Policy experts are calling today's announcement from Governor Christine Gregoire "a bold move." Critics have labeled it "smokescreen."
In a morning news conference, the Governor announced that she wants to re-build Washington State's education system from the ground up. Actually, her exact words were, "We do not have an education system." What she wants to do is build a new, cohesive education system to replace the disjointed one that is currently in place.
I've previously written about problems within Washington's education system. Graduation requirements at the high school level don't mirror entrance requirements at the university level. How one district translates a grade level expectation (GLE) like, "understands and can analyze causal factors that have shaped major events in history" frequently differs from another district's translation of that same GLE. And, what a Manson or Walla Walla freshman learns in their algebra 1 class may not be the same as what their counterparts learn in the same algebra 1 class in Seattle or Bellingham, even though the state expectation is the same. There is very little consistency or cohesion to the system that now exists.
Governor Gregoire today took the first steps needed to change those inconsistencies. The Governor is proposing legislation that will build "a cohesive system with common goals, shared priorities, coordinated efforts and linked outcomes." To do this, the Governor says, she needs to eliminate the Office of Superintendent of Public Instruction and create a cabinet-level position of Secretary of Education - a governor-appointee.
Needless to say, the plan isn't setting well with State Superintendent Randy Dorn, an elected official, not an appointee. He's already promising a fight and has leveled charges that the Governor's proposal is nothing new.
"Every Governor I've known has wanted more power," Dorn said. "This is a smokescreen that takes time and energy away from the more important issue of funding.
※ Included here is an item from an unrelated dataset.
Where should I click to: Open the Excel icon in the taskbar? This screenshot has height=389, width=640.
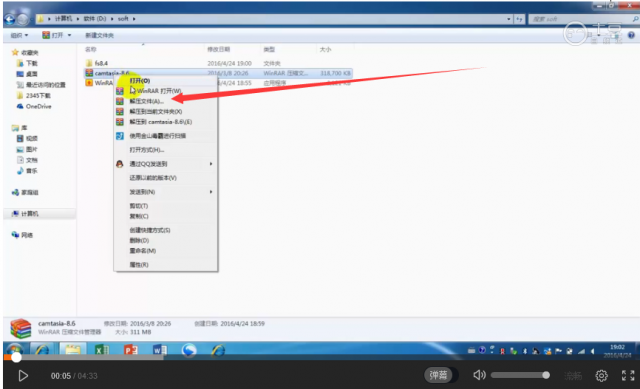(102, 350)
In February 2009, a King County Superior Court Judge ruled that basic education is underfunded in the state - and that ruling was based on financial data from two years before. Since then, education has been cut even further (under Governor Gregoire's administration.)"
Dr. Tom Halverson, Director of the University of Washington's Master in Education Policy Program, sees it another way.
"The Governor has really put her political capital where her mouth is in terms of saying, 'I want to move forward in this direction and this is where I'm going,'" Halverson said.
Almost six years ago Governor Gregoire was in the audience at a National Governors' Association meeting when Microsoft founder Bill Gates leveled a bombshell of his own in calling the U.S. education system "obsolete." If today's announcement is any indication, it would seem obvious that she had been listening.